A instituição em que eu trabalho está há 27 anos, mas eu falo como histórico meu enquanto profissional: há nove anos a gente espera e deseja que seja feita uma política digna. Não é um "puxadinho" que a gente tá falando, estamos falando de política digna. Condições desses meninos se sentirem acolhidos dentro de um ambiente maravilhoso. Onde eles tenham a dignidade de sentar em uma mesa e comer. Que não seja um marmitex. E aí eu não tô falando do marmitex como comida, mas enquanto condição de colocar comida no seu prato. Que eles consigam vislumbrar que isso é possível. 

Porque quando a gente fala desses meninos e dessas meninas, vocês têm que entender que a gente tá falando de uma ressocialização de um ciclo vicioso, no qual ele já se encontra, que é muito difícil de você romper. E é com muito trabalho. E não é um trabalho de dois, três quatro, cinco, seis meses. É um trabalho contínuo. E a gente deve bater sempre na pedrinha. Ficar batendo, batendo até que uma hora ela vai trincar. E a gente tem que alcançar isso e trincar. Porque eles estão muito armados, no sentido da sua armadura de vida, de angústias, de violação, de medos, de surras, de porrada, de rejeição.

E é natural quando a gente vê os meninos em situação de rua, principalmente as pessoas que não entendem a complexidade, que acham que é todo mundo bandido. Mas não são. São meninos e meninas como são as minhas filhas, como são as suas filhas, seus filhos, seus netos, seus sobrinhos. São crianças, são adolescentes e precisam vivenciar essa fase.
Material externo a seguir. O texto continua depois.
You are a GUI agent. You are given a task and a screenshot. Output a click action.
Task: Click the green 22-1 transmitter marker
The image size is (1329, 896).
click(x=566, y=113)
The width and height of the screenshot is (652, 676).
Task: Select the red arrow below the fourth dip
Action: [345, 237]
Infelizmente eles não estão vivendo.

E quem somos nós, enquanto sociedade, que temos a nossa condição de estar nas nossas casas, nos nossos cobertores, tomando as nossas sopas, os nossos vinhos, para dizer que eles são culpados de não ter isso?

A reflexão que eu deixo aqui é essa: sociedade em geral, olhem para as crianças e adolescentes em situação de rua como se fossem os filhos de vocês. Imaginem a situação dos seus filhos na situação que eles vivem. Pensem.